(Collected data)
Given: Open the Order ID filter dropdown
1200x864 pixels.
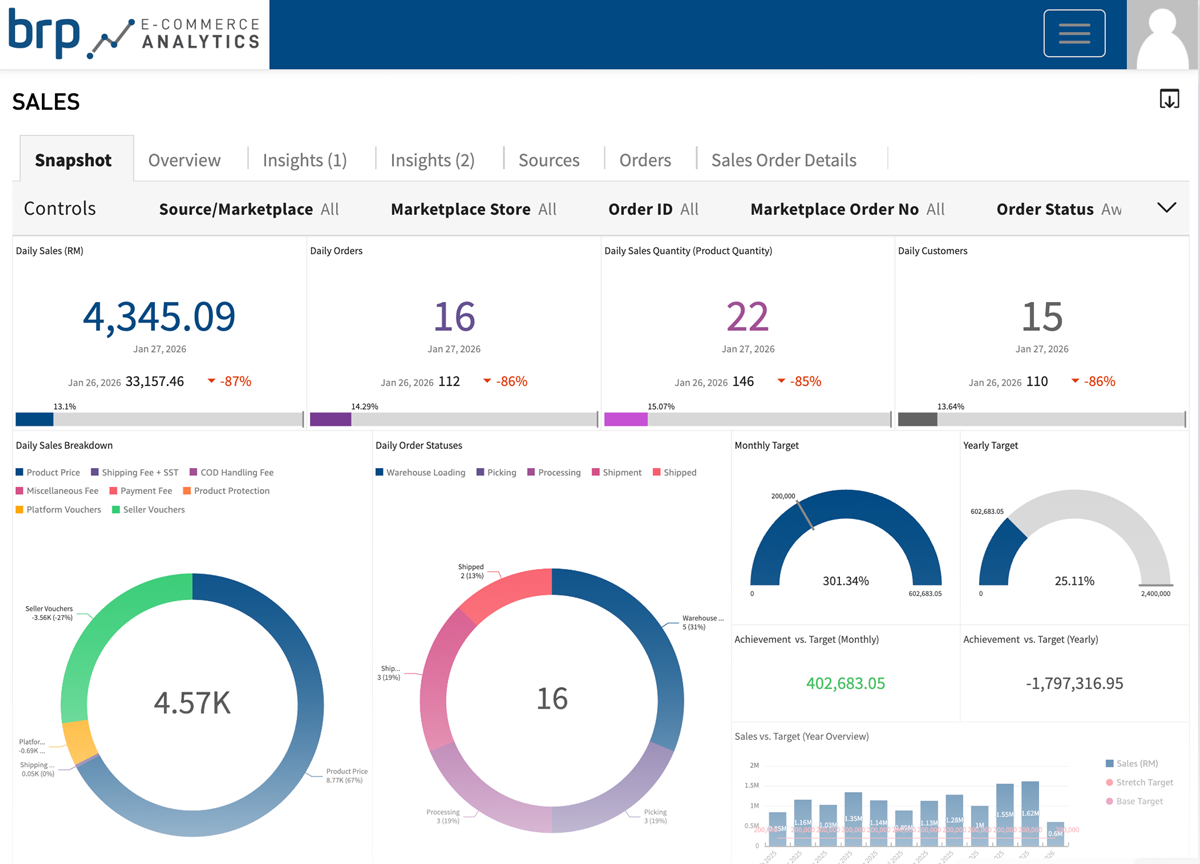Looking at the screenshot, I should [x=653, y=209].
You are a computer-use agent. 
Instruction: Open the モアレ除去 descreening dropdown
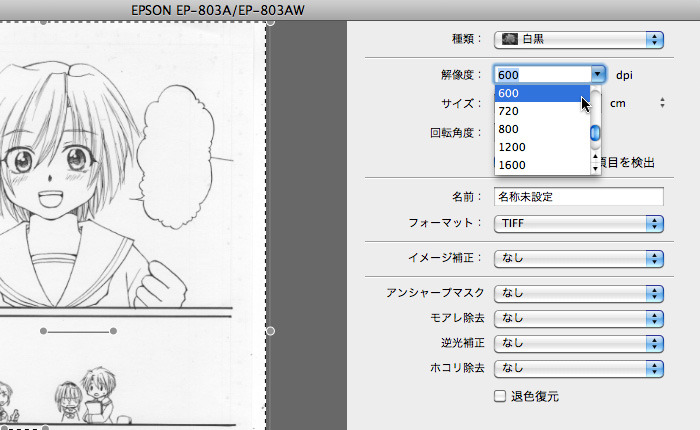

### TO DO
Every line that holds the string "dropdown" must be copied from the records above.

### RESPONSE
Given: Open the Order ID filter dropdown
Instruction: Open the モアレ除去 descreening dropdown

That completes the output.